Work task —
Take the line that contains "Heart the comment by charrrmmm_02" and each one after it through the last line below, and retype them exactly. Leave out the pictures.

(Collected data)
═══

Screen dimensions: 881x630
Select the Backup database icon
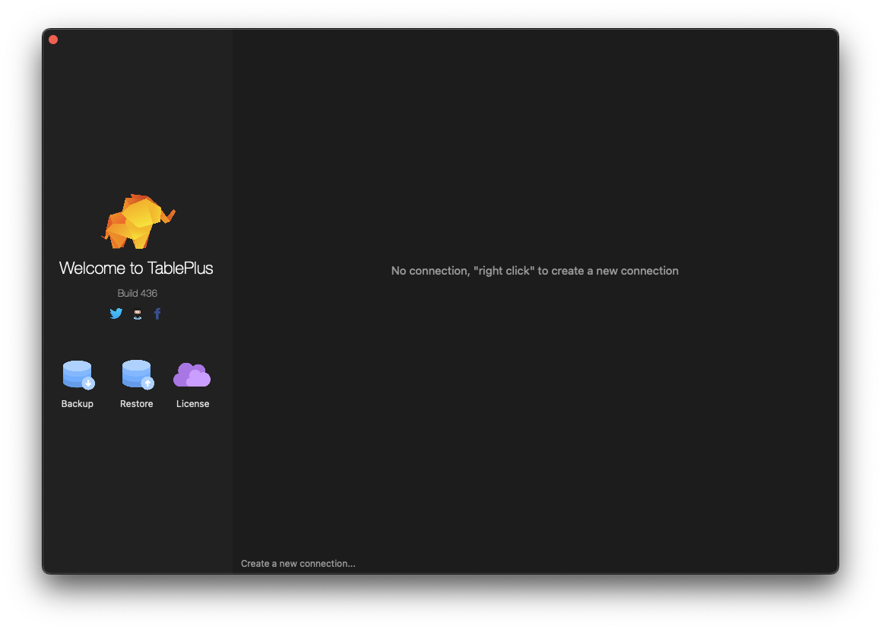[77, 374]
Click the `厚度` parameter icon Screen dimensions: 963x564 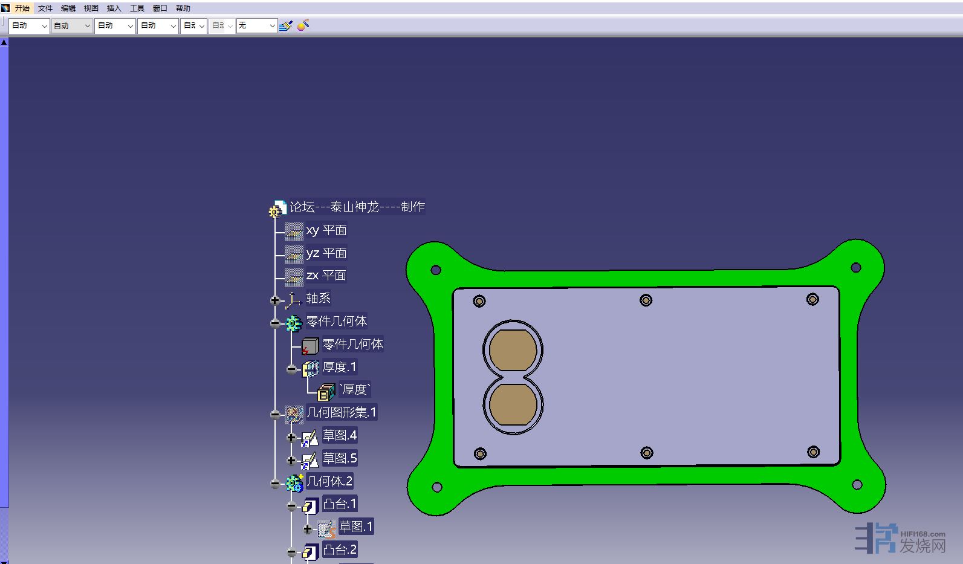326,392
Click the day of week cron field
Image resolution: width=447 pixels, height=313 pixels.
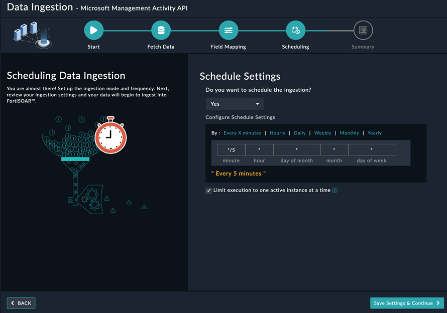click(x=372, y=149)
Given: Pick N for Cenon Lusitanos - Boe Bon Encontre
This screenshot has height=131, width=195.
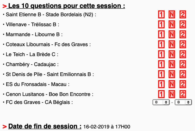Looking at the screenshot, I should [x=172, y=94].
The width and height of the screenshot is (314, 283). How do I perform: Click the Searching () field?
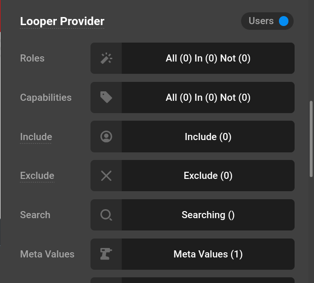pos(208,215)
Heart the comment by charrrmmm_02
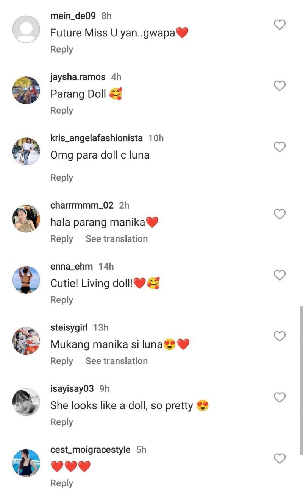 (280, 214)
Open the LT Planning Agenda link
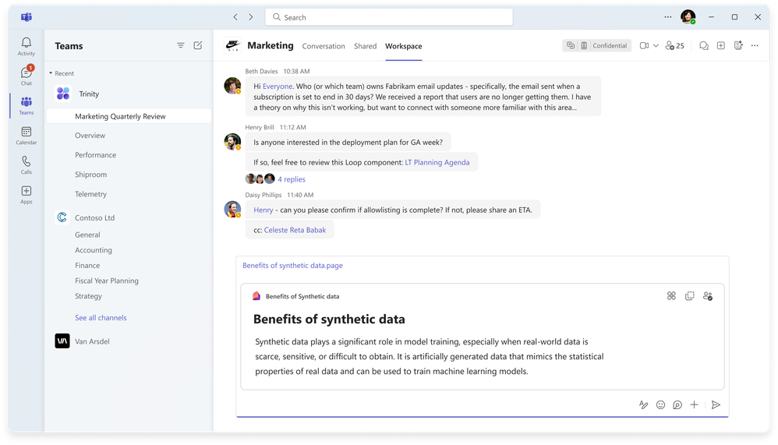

═══

Task answer —
Heart the comment by charrrmmm_02
 (280, 214)
Open the LT Planning Agenda link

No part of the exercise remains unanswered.